●頻繁なコミュニケーションで距離を縮める

 従業員1000人のハイテク企業のCEOであるユーバル[注]は、直属の部下に少なくとも1日1回はメッセージを送るか電話をしている。

 通常は特に議題はない。「何か私から必要なものはないか、確認です」「今日はどんな質問がある?」「Xについて知ったので、あなたに最初に知らせたくて」「書斎の壁の写真を見ると、チームで行った冬の旅行と君の絶品のスモアを思い出します」などと彼は伝えている。

 ユーバルは部下に、必要な時は連絡するようただ依頼するのではなく、頻繁なやり取りを積極的に行っている。そうやってチームの状態を常に正確に把握しているのだ。

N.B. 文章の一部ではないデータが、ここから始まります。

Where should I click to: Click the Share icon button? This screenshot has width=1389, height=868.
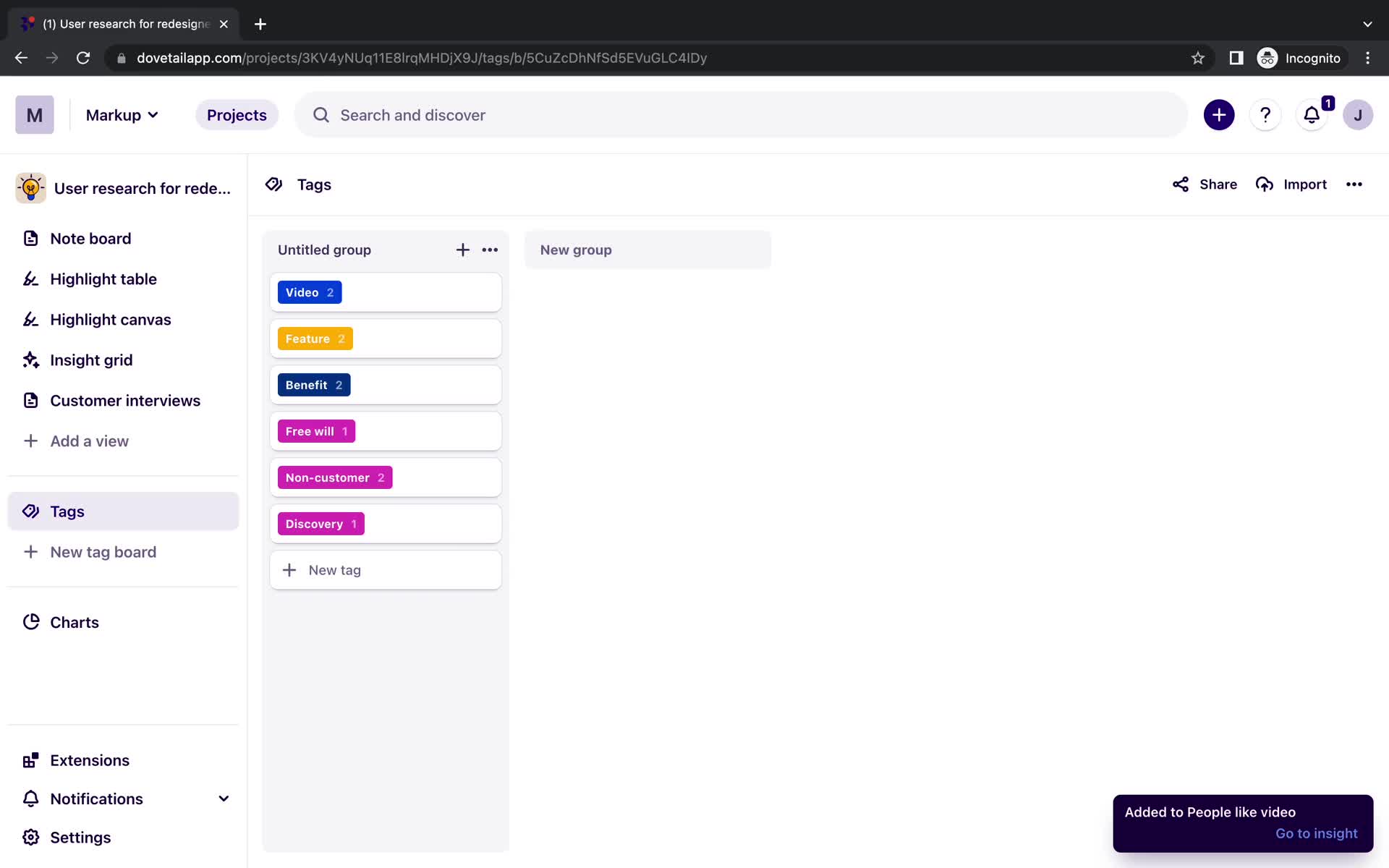[1180, 184]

 とりわけ、危機の最中に連絡して上司の仕事を増やすことを躊躇している部下には配慮をしている。

 ●「オフィスアワー」に質問を受け付ける

 マネジャーは日々数十の決定を下し、軽い会話を通して部下に多くの情報を提供する。こうしたやり取りは、メンバー全員が参加する会議に匹敵するものではないが、軽視されると細かな事項が棚上げされ、問題に発展する恐れがある。

 非営利団体のエグゼクティブディレクターであるマリッサは、「オフィスアワー」を設けている。10分以内に対処できる懸念事項がある場合は、1日1時間の「オフィスアワー」にビデオ会議アプリで話しかけるよう部下に勧めているのだ。

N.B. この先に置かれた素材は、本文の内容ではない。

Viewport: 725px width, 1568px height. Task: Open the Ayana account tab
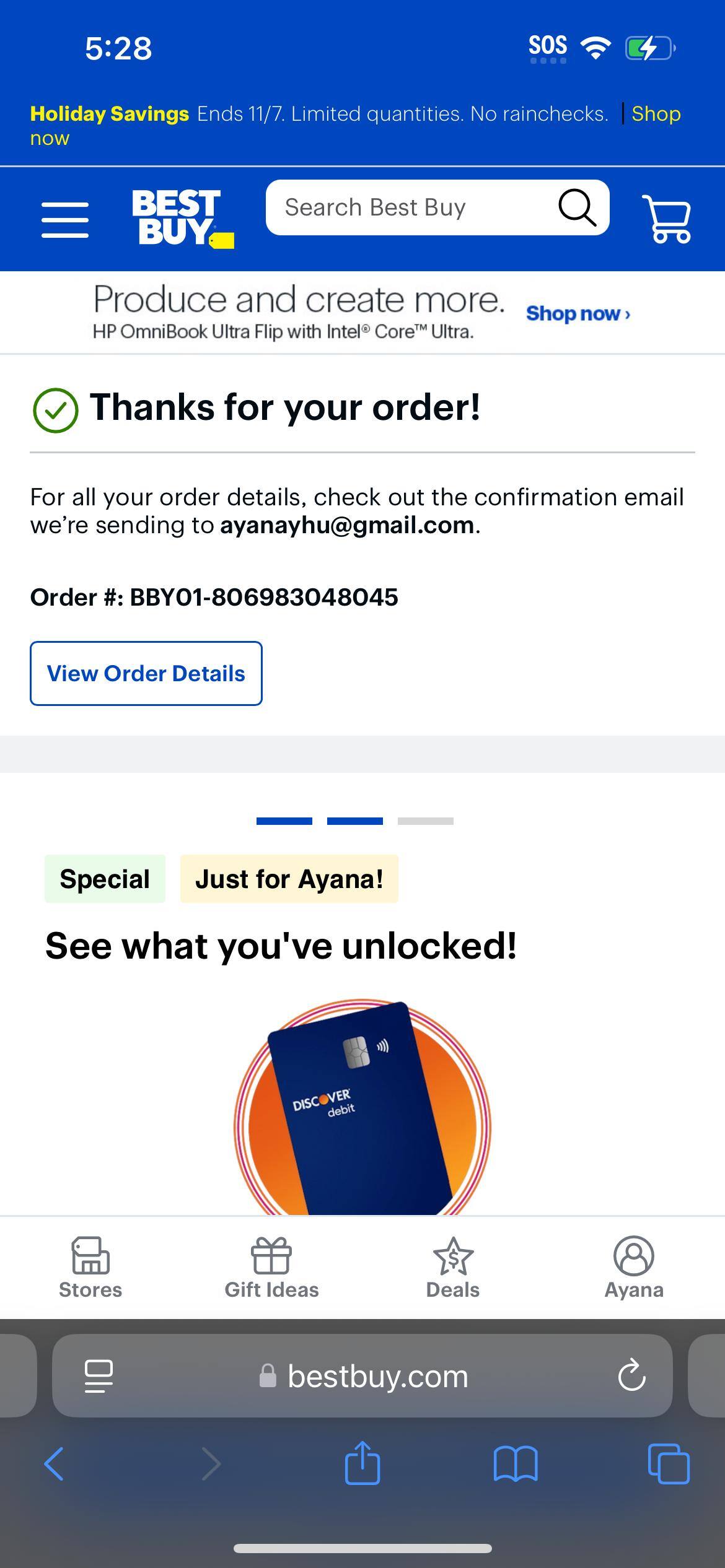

 誰かがアクセスしてきたら、会議はロックする。オフィスのドアを閉めるのと同じだ。ロックがかかっているときは、部下は約10分後に再びアクセスを試みる。

 より複雑な問題については、別に会議を設定するよう部下には指示している。日常的な問題に対処する時間を設けることで、業務の流動性を維持し、小さな問題が解決困難な大きな問題に悪化するのを防ぐことができる。

 ●ルーチンを通して安定性を提供する

 予測不可能なことと絶え間ない変化に満ちた生活においては、ルーチンが予測可能性と規則性をもたらす。

 明日どんな課題に直面するかはわからないが、いくつかの課題に直面することは確かだ。できる限りルーチンの中に取り込むことで、予測不可能なことをよりうまく管理することができる。

 部下がアクセスしやすい状況をどう慣例化するかについて、以下に例を挙げよう。

 前夜までの進展をチームで共有し、その日の進行を決めるための時間を朝15分間設ける。会議のはじめに全員が自分の現在の心理状態を1語で表し、その後に一言で詳しく報告する(「パスします」と言ってもいい)。もしくは、毎週の会議で、全員が帽子をかぶるといったテーマを決めてもいいだろう。

 予測可能なルーチンをつくり、例を示して指導することで、マネジャーはチームが変化の勢いにさらされているときでも、連帯感や安心感、そして楽しむ心を育むことができる。